When asked about the impact of over-the-top or streaming services like YouTube, DIRECTV Now, Hulu, Sony, and others, he shared his optimism for Comcast’s X1 platform. He noted that the platform is “very competitive”, and has been able to deliver amazing customer satisfaction, even though other OTT services faced numerous technological problems in the beginning.
Smit effused confidence that they “know how to compete”, clearly intended against the streaming services. Turns out, Comcast does know how to compete. Although they have lost customers who have been migrating to the streaming services for nearly a decade now, things are finally picking up for Comcast.
Just last quarter, Comcast managed to gain 80,000 new video customers. This is slightly lower than the year-ago period, when Comcast had added 89,000 new customers. However, considering that cord cutting is still a popular thing, Comcast’s growth is nothing short of a surprise to many.
In fact, as recently as 2015, the company had lost 36,000 subscribers. Come 2016, they have managed to win 161,000 new customers. That’s a major achievement in favor of Comcast.
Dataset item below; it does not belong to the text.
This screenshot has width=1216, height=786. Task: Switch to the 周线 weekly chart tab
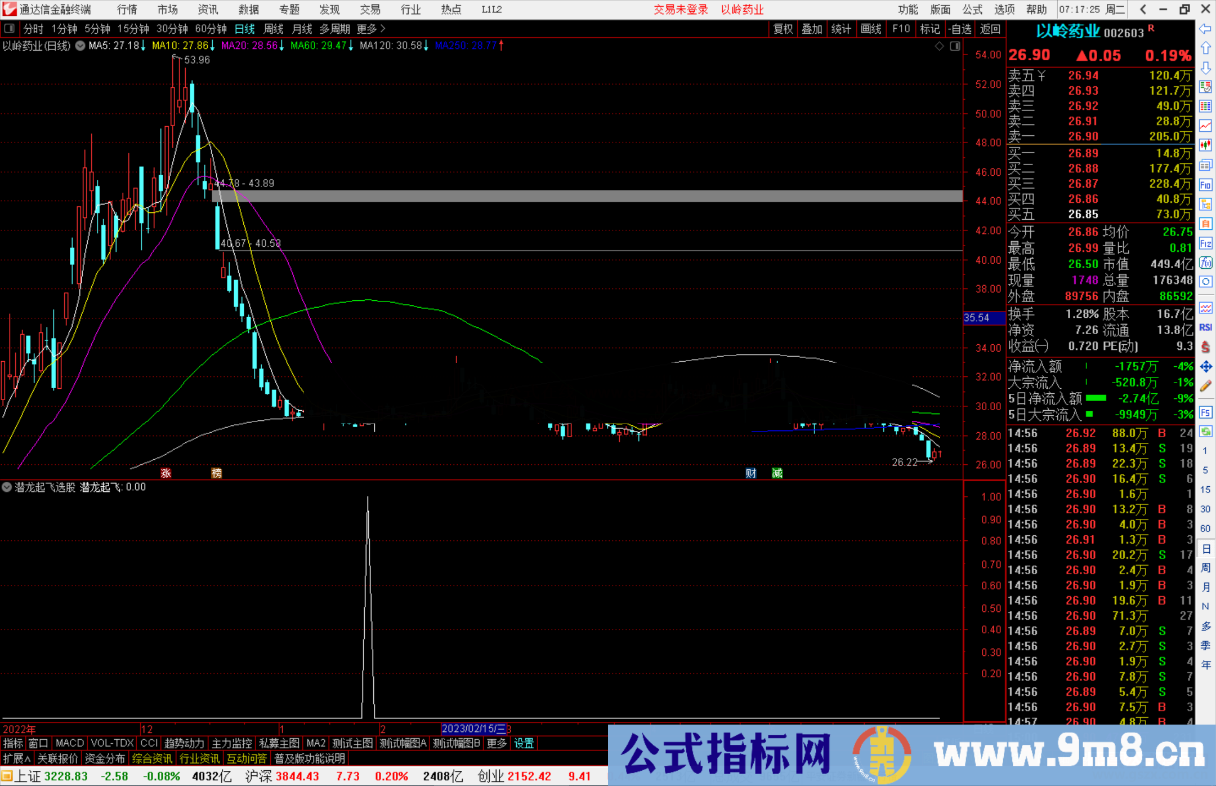(274, 29)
Speaking at the conference, which was webcast, Smit explained how his company, along with its subsidiary, NBCUniversal, is reinventing their tactics to fight off the competition from OTT services. He believes that the bundles (TV + Phone + Internet services), which have become immensely popular, have great value.
And then came the question on the proverbial elephant in the room – Ajit Pai and his appointment by President Trump as the new FCC Chairman. To this he replied, “we have always believed in a free and open Internet, but the current title 2 regulation, which Pai has criticized, was not the right way.”
Highlighting the spectacular growth of Comcast Cable and NBC he noted that the success of the two was not coincidental, but a product of their seamless integration. It is true that Comcast has been consolidating its hold on all the industries in which it operates.
And, it knows its limits too. Responding to a question on the increasing programming costs, Smit was quick to point out that these costs are dependent on sports and retransmission fees, which are not in Comcast’s control. Instead, Comcast is focusing on managing its costs smartly with some help from high-margin businesses like broadband services.
Smit was also happy to reiterate his company’s next big move – wireless. Comcast has struck a deal with Verizon to offer wireless services, which will be launched later this year. Once that happens, Smit expects the company to win a sizeable number of customers in a fairly short period. In fact, he appears to believe that wireless will play a major role in reducing the subscriber churn that Comcast, like any other cable service, is experiencing at the moment. For this reason, the wireless service will be mainly targeting the existing subscribers, and will be packaged as part of Comcast’s bundle.
This year is going to be an exciting one for all the technology and entertainment fans.